As férias de julho estão se aproximando. Um pouco de sensatez é o mínimo que se espera de quem vai pegar a estrada para que novas tragédias não venham a acontecer. A Polícia Rodoviária Federal sempre realiza operações especiais em épocas de grande fluxo de veículos, como nos feriados prolongados, ou nas férias escolares. Mas não deveria ser necessária a presença da polícia para intimidar quem dirige de forma arriscada. Antes da repressão policial, o que deveria prevalecer mesmo era o próprio instinto de sobrevivência e o respeito à vida dos outros.

Segurança fora de controle

Teresina  viveu ontem mais um dia tenso, repleto de ocorrências policiais. Primeiro, uma mulher teve o carro e a bolsa tomados de assalto logo nas primeiras horas da manhã, após estacionar ao lado de um laboratório na zona leste, onde iria fazer seus exames de rotina.  Apesar de ser em uma esquina bem movimentada da Avenida Dom Severino, os ladrões não se intimidaram e agiram com a naturalidade de quem sabe que não será incomodado.

Mais tarde, a polícia evacuou duas quadras na região da Piçarra, zona sul da capital, onde havia uma mochila abandonada na calçada com uma suposta bomba no seu interior.
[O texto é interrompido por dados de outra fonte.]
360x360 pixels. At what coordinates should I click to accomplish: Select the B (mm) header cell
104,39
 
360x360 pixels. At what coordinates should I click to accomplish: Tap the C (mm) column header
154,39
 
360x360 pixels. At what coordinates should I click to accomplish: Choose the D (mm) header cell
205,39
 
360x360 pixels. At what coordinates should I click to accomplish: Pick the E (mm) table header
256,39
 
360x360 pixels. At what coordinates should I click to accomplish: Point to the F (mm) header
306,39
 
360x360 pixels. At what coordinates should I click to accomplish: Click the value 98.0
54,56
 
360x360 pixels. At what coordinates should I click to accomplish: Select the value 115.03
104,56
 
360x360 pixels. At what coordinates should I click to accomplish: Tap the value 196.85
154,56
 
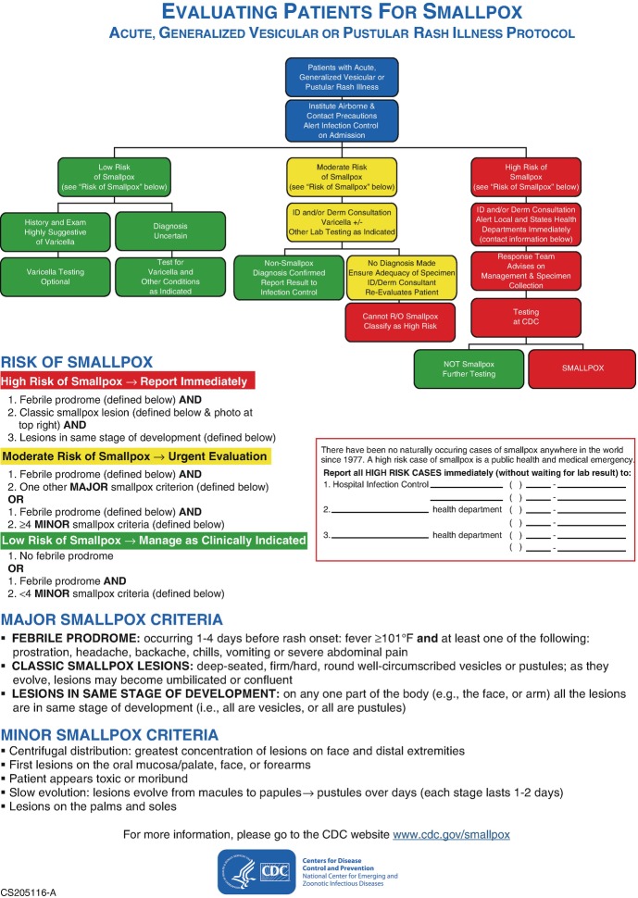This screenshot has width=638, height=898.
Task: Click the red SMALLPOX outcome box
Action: click(x=582, y=368)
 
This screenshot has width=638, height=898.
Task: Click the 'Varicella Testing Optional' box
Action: click(x=56, y=276)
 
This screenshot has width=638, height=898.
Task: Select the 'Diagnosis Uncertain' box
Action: click(x=169, y=231)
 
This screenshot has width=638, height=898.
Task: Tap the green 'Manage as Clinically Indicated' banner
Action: click(x=156, y=540)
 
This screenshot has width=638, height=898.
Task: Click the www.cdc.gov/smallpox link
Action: click(x=451, y=834)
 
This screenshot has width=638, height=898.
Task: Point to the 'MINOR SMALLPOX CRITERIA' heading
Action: click(x=112, y=709)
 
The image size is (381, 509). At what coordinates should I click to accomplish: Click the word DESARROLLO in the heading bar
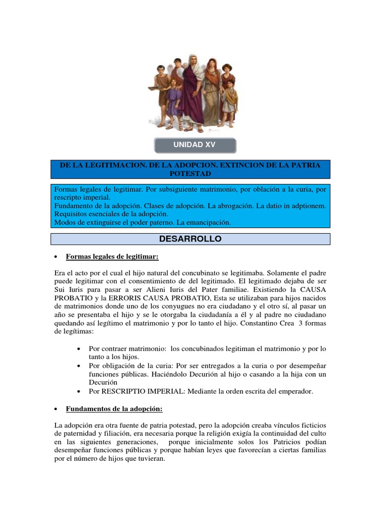coord(190,239)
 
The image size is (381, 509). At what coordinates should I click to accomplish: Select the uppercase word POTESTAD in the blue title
coord(190,173)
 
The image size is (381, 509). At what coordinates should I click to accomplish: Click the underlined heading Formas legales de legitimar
coord(112,256)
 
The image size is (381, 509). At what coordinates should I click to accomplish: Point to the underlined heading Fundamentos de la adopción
coord(114,409)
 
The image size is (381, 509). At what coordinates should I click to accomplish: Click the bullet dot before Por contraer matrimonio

Depois de todo o transtorno e apreensão causados na vizinhança, descobriu-se que tratava-se de um simulacro de bomba, não se sabe com qual motivação.

Ainda no mesmo dia, três homens, provavelmente no mesmo corola que foi roubado pela manhã na Dom Severino, colocaram a arma na cabeça de uma jovem, desta vez no bairro Ilhotas, e levaram o seu carro: um ônix branco, quatro portas.  Nesta ação, os bandidos foram mais ousados: não só apontaram o revólver para a moça como a ameaçaram. Nem precisa dizer que a vítima ficou abalada emocionalmente.

Aliás, vivemos todos em estado de tensão permanente, com medo de que nos aconteça o pior. Estamos rodeados de assaltantes que, agora, praticam seus crimes à luz do dia, sem a menor cerimônia.  A situação está tão fora de controle que, quando a pessoa é assaltada, ainda é acusada de ter facilitado a ação dos bandidos. Enquanto o verdadeiro culpado, o Estado, apresenta justificativas injustificáveis para convencer a população de que está tudo sob controle.